LIVINGSTON, NJ-Commercial and multifamily mortgage lending on the part of life companies is currently experiencing a bit of a divide, with some lenders taking steps to widen spreads as they approach their annual lending targets, while others still seeking to fill their targets are cutting spreads to capture premium deals.
An increase in spread lending will effectively slow the outward flow of capital. As a result, there are currently a number of life companies that have already hit their mid-year (and almost full year) real estate investment targets, or are near this number, which have opted to pull back on their investment pace. With life companies, it's largely a question as to where (and to what degree) they have chosen to allocate their funds—whether in fixed-income, equity investments or real estate. Once these firms begin to near their real estate investment targets, it's time to rein in their rate of lending.

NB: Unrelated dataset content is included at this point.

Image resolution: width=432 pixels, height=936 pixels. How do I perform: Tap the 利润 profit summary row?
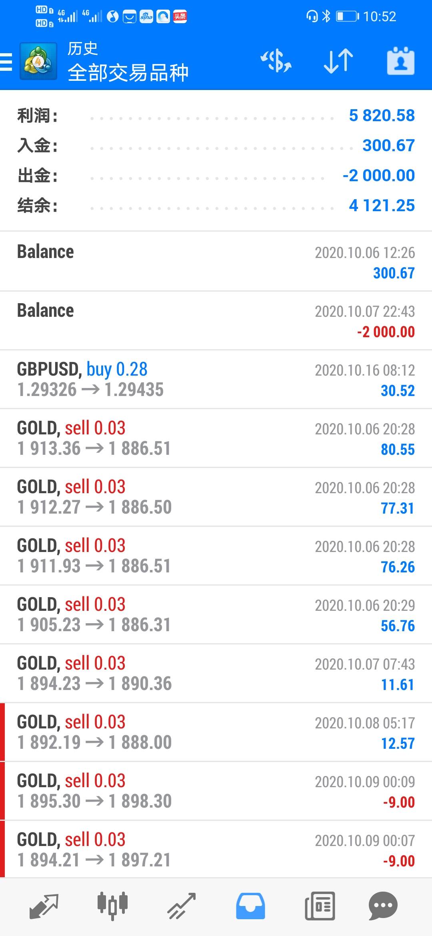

On the other hand, a reduced spread in loan rates translates to a reduction between the cost of funds for the lender and the rate at which these funds are lent out. Lending institutions can reduce their spread in response to factors such as more competition from other creditors, less perceived risk in the lending market due to favorable economic conditions or increased liquidity in the secondary market for these loans. The life lenders who have reduced their rates want to pick the best deals and are seeking the cream of the crop.
Ultimately, spread lending represents a liquid and fluid financing market that facilitates and fosters a strong commercial real estate market. It also indicates that now is the time to start shopping around for loans once again. However, using a strong broker is key to navigating the current lending environment, which also includes a genuine resurgence in CMBS volume.
In general, CMBS has become very aggressive and active - particularly in office, retail and industrial transactions below the $100 million mark. While life companies are snapping up A-quality assets, CMBS lenders tend to acquire properties that are B-level and below. They are also being more conservative and operating off of existing cash flows and avoiding pro-forma.
With the market continuing to experience dislocation, a seasoned mortgage broker can provide the best possible loan alternatives in the market. Not all lenders are the same. The market has not yet become so competitive that lenders are all close in quoting rates and spreads. A good mortgage banker will be aware of which lenders are cutting spreads to win deals and increase loan volume and which ones have hit their 2013 targets and easing off the accelerator.
Mark Scott is president of Commercial Mortgage Capital. The views expressed in this column are the author's own.